*** Opening of Data for this exercise ***
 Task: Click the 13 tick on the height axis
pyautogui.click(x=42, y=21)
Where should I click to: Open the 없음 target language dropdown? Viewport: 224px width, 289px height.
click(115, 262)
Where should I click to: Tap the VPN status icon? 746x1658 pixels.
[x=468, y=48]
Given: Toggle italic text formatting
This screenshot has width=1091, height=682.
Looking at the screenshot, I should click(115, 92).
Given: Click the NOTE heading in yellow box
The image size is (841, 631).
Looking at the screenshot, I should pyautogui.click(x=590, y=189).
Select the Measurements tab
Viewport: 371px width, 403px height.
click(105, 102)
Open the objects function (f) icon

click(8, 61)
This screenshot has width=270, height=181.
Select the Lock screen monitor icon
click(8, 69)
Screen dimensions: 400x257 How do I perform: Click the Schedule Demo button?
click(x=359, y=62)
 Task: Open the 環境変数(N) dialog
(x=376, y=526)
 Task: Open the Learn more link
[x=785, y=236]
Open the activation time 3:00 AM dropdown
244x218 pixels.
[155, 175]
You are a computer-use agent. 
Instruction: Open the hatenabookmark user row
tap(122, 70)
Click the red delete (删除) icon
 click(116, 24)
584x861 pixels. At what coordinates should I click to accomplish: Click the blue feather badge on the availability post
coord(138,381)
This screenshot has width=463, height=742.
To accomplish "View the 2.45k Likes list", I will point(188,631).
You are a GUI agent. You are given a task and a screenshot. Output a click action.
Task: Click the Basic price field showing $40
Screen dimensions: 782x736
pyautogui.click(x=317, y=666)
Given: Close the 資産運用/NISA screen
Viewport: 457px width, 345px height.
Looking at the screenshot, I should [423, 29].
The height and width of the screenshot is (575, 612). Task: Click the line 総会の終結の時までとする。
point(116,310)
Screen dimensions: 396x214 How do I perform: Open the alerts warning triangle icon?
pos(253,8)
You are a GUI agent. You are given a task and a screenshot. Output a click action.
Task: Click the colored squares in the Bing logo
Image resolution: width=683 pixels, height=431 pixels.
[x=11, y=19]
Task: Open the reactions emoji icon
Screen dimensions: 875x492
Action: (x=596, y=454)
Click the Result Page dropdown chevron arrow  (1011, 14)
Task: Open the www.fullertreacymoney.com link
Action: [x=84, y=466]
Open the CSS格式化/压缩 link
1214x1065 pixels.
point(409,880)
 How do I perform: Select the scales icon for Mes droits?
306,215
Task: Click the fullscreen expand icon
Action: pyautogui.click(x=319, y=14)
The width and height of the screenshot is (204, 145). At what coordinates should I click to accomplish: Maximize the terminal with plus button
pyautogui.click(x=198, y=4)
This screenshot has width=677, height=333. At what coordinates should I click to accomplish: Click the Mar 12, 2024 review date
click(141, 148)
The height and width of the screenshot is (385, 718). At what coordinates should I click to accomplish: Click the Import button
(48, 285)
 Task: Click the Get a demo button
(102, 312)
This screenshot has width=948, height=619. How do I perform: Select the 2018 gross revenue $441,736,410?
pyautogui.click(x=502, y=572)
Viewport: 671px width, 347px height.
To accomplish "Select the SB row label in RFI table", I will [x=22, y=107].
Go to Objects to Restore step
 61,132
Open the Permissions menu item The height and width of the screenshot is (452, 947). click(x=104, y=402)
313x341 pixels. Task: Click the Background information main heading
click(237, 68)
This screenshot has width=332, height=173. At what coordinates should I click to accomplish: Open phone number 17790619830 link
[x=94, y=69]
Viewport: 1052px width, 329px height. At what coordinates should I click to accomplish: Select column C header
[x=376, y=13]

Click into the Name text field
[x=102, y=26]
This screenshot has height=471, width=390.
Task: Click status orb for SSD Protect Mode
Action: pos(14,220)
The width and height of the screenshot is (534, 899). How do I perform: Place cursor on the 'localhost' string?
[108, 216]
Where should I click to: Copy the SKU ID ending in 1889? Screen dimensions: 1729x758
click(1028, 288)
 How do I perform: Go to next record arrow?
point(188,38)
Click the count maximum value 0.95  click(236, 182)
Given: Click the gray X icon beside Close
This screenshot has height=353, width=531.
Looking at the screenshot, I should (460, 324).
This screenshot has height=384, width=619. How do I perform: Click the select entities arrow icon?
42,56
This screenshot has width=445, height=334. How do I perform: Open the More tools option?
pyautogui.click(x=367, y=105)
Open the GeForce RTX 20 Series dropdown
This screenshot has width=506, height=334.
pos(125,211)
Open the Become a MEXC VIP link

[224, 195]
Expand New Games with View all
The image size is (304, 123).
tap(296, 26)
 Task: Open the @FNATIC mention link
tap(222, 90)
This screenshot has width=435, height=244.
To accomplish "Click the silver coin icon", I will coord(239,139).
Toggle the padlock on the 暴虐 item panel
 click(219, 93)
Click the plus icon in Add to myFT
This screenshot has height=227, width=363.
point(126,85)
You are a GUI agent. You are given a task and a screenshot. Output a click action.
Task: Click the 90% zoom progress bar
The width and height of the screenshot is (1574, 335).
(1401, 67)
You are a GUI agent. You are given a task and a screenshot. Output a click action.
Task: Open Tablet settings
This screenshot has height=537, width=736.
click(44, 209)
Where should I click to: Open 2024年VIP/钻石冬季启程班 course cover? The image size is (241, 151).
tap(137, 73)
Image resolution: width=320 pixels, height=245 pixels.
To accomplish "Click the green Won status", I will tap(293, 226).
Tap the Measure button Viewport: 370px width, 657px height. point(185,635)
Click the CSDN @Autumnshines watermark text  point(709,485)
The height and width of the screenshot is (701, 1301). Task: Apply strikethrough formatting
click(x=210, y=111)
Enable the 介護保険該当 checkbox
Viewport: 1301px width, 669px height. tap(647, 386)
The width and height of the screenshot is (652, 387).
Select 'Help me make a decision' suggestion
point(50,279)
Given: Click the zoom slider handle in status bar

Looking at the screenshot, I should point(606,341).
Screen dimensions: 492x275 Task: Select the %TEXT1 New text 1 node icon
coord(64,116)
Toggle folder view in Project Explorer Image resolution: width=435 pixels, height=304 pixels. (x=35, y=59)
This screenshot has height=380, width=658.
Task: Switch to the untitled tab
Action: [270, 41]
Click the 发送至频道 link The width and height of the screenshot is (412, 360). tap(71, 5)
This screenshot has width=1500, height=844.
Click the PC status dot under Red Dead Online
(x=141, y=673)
*** Close of Data for this exercise ***
■ What you will do ■
Using the entries above, print each one again without any alteration.

■ Exercise response ■
 Task: Click the 13 tick on the height axis
pyautogui.click(x=42, y=21)
Where should I click to: Open the 없음 target language dropdown? Viewport: 224px width, 289px height.
click(115, 262)
Where should I click to: Tap the VPN status icon? 746x1658 pixels.
[x=468, y=48]
Given: Toggle italic text formatting
This screenshot has width=1091, height=682.
Looking at the screenshot, I should click(115, 92).
Given: Click the NOTE heading in yellow box
The image size is (841, 631).
Looking at the screenshot, I should pyautogui.click(x=590, y=189).
Select the Measurements tab
Viewport: 371px width, 403px height.
click(105, 102)
Open the objects function (f) icon

click(8, 61)
This screenshot has width=270, height=181.
Select the Lock screen monitor icon
click(8, 69)
Screen dimensions: 400x257 How do I perform: Click the Schedule Demo button?
click(x=359, y=62)
 Task: Open the 環境変数(N) dialog
(x=376, y=526)
 Task: Open the Learn more link
[x=785, y=236]
Open the activation time 3:00 AM dropdown
244x218 pixels.
[155, 175]
You are a computer-use agent. 
Instruction: Open the hatenabookmark user row
tap(122, 70)
Click the red delete (删除) icon
 click(116, 24)
584x861 pixels. At what coordinates should I click to accomplish: Click the blue feather badge on the availability post
coord(138,381)
This screenshot has width=463, height=742.
To accomplish "View the 2.45k Likes list", I will point(188,631).
You are a GUI agent. You are given a task and a screenshot. Output a click action.
Task: Click the Basic price field showing $40
Screen dimensions: 782x736
pyautogui.click(x=317, y=666)
Given: Close the 資産運用/NISA screen
Viewport: 457px width, 345px height.
Looking at the screenshot, I should [423, 29].
The height and width of the screenshot is (575, 612). Task: Click the line 総会の終結の時までとする。
point(116,310)
Screen dimensions: 396x214 How do I perform: Open the alerts warning triangle icon?
pos(253,8)
You are a GUI agent. You are given a task and a screenshot. Output a click action.
Task: Click the colored squares in the Bing logo
Image resolution: width=683 pixels, height=431 pixels.
[x=11, y=19]
Task: Open the reactions emoji icon
Screen dimensions: 875x492
Action: (x=596, y=454)
Click the Result Page dropdown chevron arrow  (1011, 14)
Task: Open the www.fullertreacymoney.com link
Action: [x=84, y=466]
Open the CSS格式化/压缩 link
1214x1065 pixels.
point(409,880)
 How do I perform: Select the scales icon for Mes droits?
306,215
Task: Click the fullscreen expand icon
Action: pyautogui.click(x=319, y=14)
The width and height of the screenshot is (204, 145). At what coordinates should I click to accomplish: Maximize the terminal with plus button
pyautogui.click(x=198, y=4)
This screenshot has width=677, height=333. At what coordinates should I click to accomplish: Click the Mar 12, 2024 review date
click(141, 148)
The height and width of the screenshot is (385, 718). At what coordinates should I click to accomplish: Click the Import button
(48, 285)
 Task: Click the Get a demo button
(102, 312)
This screenshot has width=948, height=619. How do I perform: Select the 2018 gross revenue $441,736,410?
pyautogui.click(x=502, y=572)
Viewport: 671px width, 347px height.
To accomplish "Select the SB row label in RFI table", I will [x=22, y=107].
Go to Objects to Restore step
 61,132
Open the Permissions menu item The height and width of the screenshot is (452, 947). click(x=104, y=402)
313x341 pixels. Task: Click the Background information main heading
click(237, 68)
This screenshot has width=332, height=173. At what coordinates should I click to accomplish: Open phone number 17790619830 link
[x=94, y=69]
Viewport: 1052px width, 329px height. At what coordinates should I click to accomplish: Select column C header
[x=376, y=13]

Click into the Name text field
[x=102, y=26]
This screenshot has height=471, width=390.
Task: Click status orb for SSD Protect Mode
Action: pos(14,220)
The width and height of the screenshot is (534, 899). How do I perform: Place cursor on the 'localhost' string?
[108, 216]
Where should I click to: Copy the SKU ID ending in 1889? Screen dimensions: 1729x758
click(1028, 288)
 How do I perform: Go to next record arrow?
point(188,38)
Click the count maximum value 0.95  click(236, 182)
Given: Click the gray X icon beside Close
This screenshot has height=353, width=531.
Looking at the screenshot, I should (460, 324).
This screenshot has height=384, width=619. How do I perform: Click the select entities arrow icon?
42,56
This screenshot has width=445, height=334. How do I perform: Open the More tools option?
pyautogui.click(x=367, y=105)
Open the GeForce RTX 20 Series dropdown
This screenshot has width=506, height=334.
pos(125,211)
Open the Become a MEXC VIP link

[224, 195]
Expand New Games with View all
The image size is (304, 123).
tap(296, 26)
 Task: Open the @FNATIC mention link
tap(222, 90)
This screenshot has width=435, height=244.
To accomplish "Click the silver coin icon", I will coord(239,139).
Toggle the padlock on the 暴虐 item panel
 click(219, 93)
Click the plus icon in Add to myFT
This screenshot has height=227, width=363.
point(126,85)
You are a GUI agent. You are given a task and a screenshot. Output a click action.
Task: Click the 90% zoom progress bar
The width and height of the screenshot is (1574, 335).
(1401, 67)
You are a GUI agent. You are given a task and a screenshot. Output a click action.
Task: Open Tablet settings
This screenshot has height=537, width=736.
click(44, 209)
Where should I click to: Open 2024年VIP/钻石冬季启程班 course cover? The image size is (241, 151).
tap(137, 73)
Image resolution: width=320 pixels, height=245 pixels.
To accomplish "Click the green Won status", I will tap(293, 226).
Tap the Measure button Viewport: 370px width, 657px height. point(185,635)
Click the CSDN @Autumnshines watermark text  point(709,485)
The height and width of the screenshot is (701, 1301). Task: Apply strikethrough formatting
click(x=210, y=111)
Enable the 介護保険該当 checkbox
Viewport: 1301px width, 669px height. tap(647, 386)
The width and height of the screenshot is (652, 387).
Select 'Help me make a decision' suggestion
point(50,279)
Given: Click the zoom slider handle in status bar

Looking at the screenshot, I should point(606,341).
Screen dimensions: 492x275 Task: Select the %TEXT1 New text 1 node icon
coord(64,116)
Toggle folder view in Project Explorer Image resolution: width=435 pixels, height=304 pixels. (x=35, y=59)
This screenshot has height=380, width=658.
Task: Switch to the untitled tab
Action: [270, 41]
Click the 发送至频道 link The width and height of the screenshot is (412, 360). tap(71, 5)
This screenshot has width=1500, height=844.
Click the PC status dot under Red Dead Online
(x=141, y=673)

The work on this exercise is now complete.